• Items from a dataset:
########################################

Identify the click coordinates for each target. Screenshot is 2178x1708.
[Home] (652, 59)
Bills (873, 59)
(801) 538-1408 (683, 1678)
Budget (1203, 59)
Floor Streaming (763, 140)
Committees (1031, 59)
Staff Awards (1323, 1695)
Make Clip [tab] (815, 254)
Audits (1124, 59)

########################################

The answer should be the complete set of records, printed exactly.

Identify the click coordinates for each target. Screenshot is 2178x1708.
[Home] (652, 59)
Bills (873, 59)
(801) 538-1408 (683, 1678)
Budget (1203, 59)
Floor Streaming (763, 140)
Committees (1031, 59)
Staff Awards (1323, 1695)
Make Clip [tab] (815, 254)
Audits (1124, 59)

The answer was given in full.